Note: Depending on how well the API is designed, this could take 5 minutes or multiple hours. If you need help, sometimes PostMan or Thunder Client can be helpful in debugging the APIs specific quirks.

Run pytest

Now is a good time to test that the built-in tests are working as expected:

poetry run pytest

Create the remaining streams

Now that basic authentication, pagination, and test are all working, you can freely add the remaining streams to streams.py.

Notes:

  • As should be expected, you are free to subclass streams in order to have their behavior be inherited from other stream classes.
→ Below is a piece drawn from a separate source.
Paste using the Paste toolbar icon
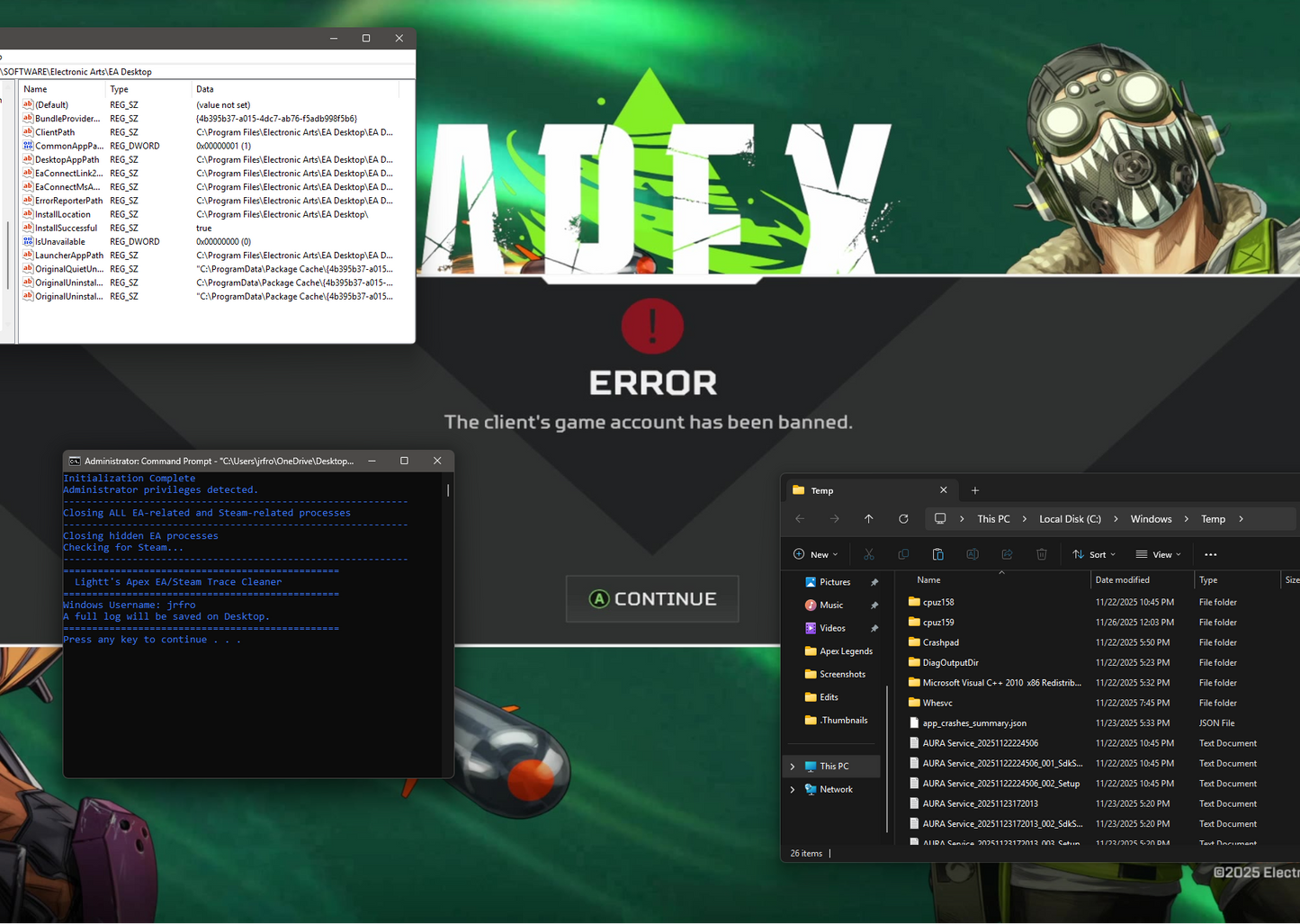 click(x=937, y=554)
    • For instance, if 3 streams use one pagination method, and 5 other streams use a different method, you can have each stream created as a subclass of a stream that has desired behavior.

  • If you have streams which invoke each other in a nested layout, please refer to the parent_stream_class property and its related documentation.

  • As before, if you do not already have a full JSON Schema file for each stream type, it is generally a good practice to start with just 5-8 properties per stream. You don’t have to define all properties up front and before doing so, it is generally more valuable to test that each stream is getting data.

Run pytest again, add stream properties, and repeat

Now that all streams are defined, run pytest again.

poetry run pytest
  1. If pytest is successful, add properties missing from your prior iteration.

  2. Run pytest again.

  3. Continue adding properties and testing until all streams are fully defined.

Optional Next Steps

Handle legacy state conversions

The SDK will automatically handle STATE for you 99% of the time. However, it is very likely that the legacy version of the tap has a different STATE format in comparison with the SDK format. If you want to seamlessly support both old and new STATE formats, you’ll need to define a conversion operation.

To handle the conversion operation, you’ll override Tap.load_state(). The exact process of converting state is outside of this guide, but please check the STATE implementation docs for an explanation of general format expectations.

Leverage Auto Generated README

The SDK provides autogenerated markdown you can paste into your README:

poetry run tap-mysource --about --format=markdown

This text will automatically document all settings, including setting descriptions. Optionally, paste this into your existing README.md file.